17 March 2006


Oh, friends, you know me better. A daily visit to The People's Court and an occasional foray into American Idol (and secret untold, unwitnessed by most people, visits to soap operas) are my only glimpses of shlock TV.

I'm speaking of myself. I am lost.

Yesterday, my hard drive crashed, leaving me without manuscripts, without pictures, without anything, including the two e-mails from famous authors and nine pages of already-daunting craft paper about the writing of the cake manuscript.

I have nothing left except for a real daughter, a real husband, and two real dogs, none of whom will do anything I tell them, and a wheel of frozen cake.

Alas, I am still woe, as I have sworn off the eating of white stuff for the entire month of March and, perhaps, April.

All that I have to comfort me are the memories of last night's episode of Seinfeld, in which Elaine complained, loudly, at her co-workers' constant cakedness. She's so sick of it that she takes a sick day, but when she returns, she's greeted by a handful of coworkers with a get-well cake.

ELAINE: Stop it! That's not even a song! I mean, now we're celebrating a sick day?

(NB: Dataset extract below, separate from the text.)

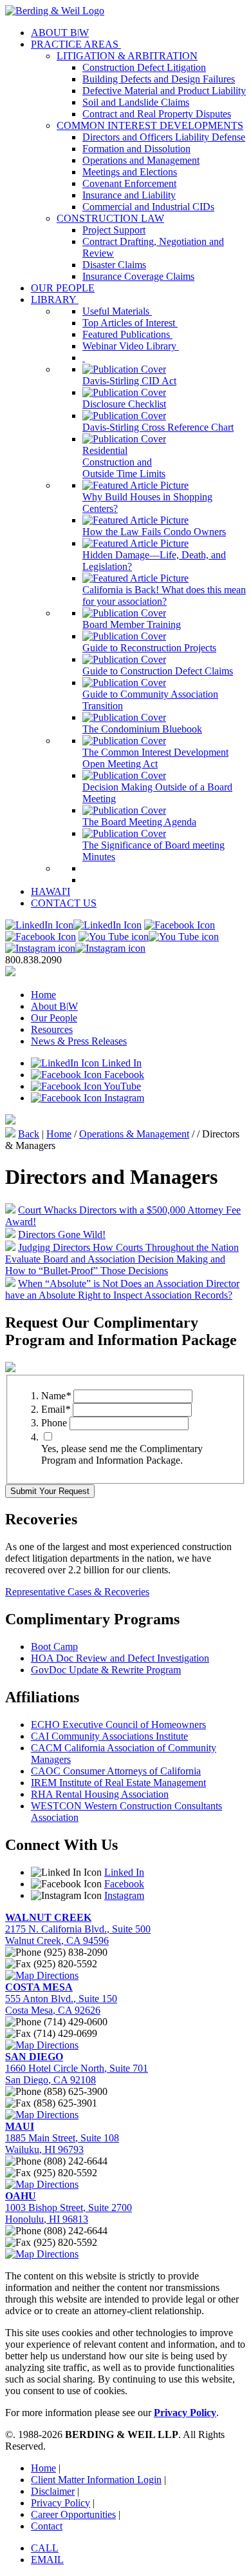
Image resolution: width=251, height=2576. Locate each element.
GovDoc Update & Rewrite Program (106, 1669)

MALE WORKER: I think it's nice.

ELAINE: What? What is nice? Trying to fill the void in your life with flour and sugar and egg and vanilla? I mean, we are all unhappy. Do we have to be fat, too? ...I don't want one more piece of cake in my office!

Of course, it's an absolute lie. No sooner do they leave than Elaine realizes she's jonesing for cake. She goes into Mr. Peterman's office where she has the stupidity (because who would do this in real life) to start eating a gorgeously frosted piece of (obviously) wedding cake. She then learns that Peterman procured this slice from some auction house, where he paid oodles for it. After all, it's "[a] slice of cake from the wedding of King Edward VIII to Wallis Simpson, circa 1937, price—$29,000."

But even that is little comfort right now. Cake: It can't restore your hard drive.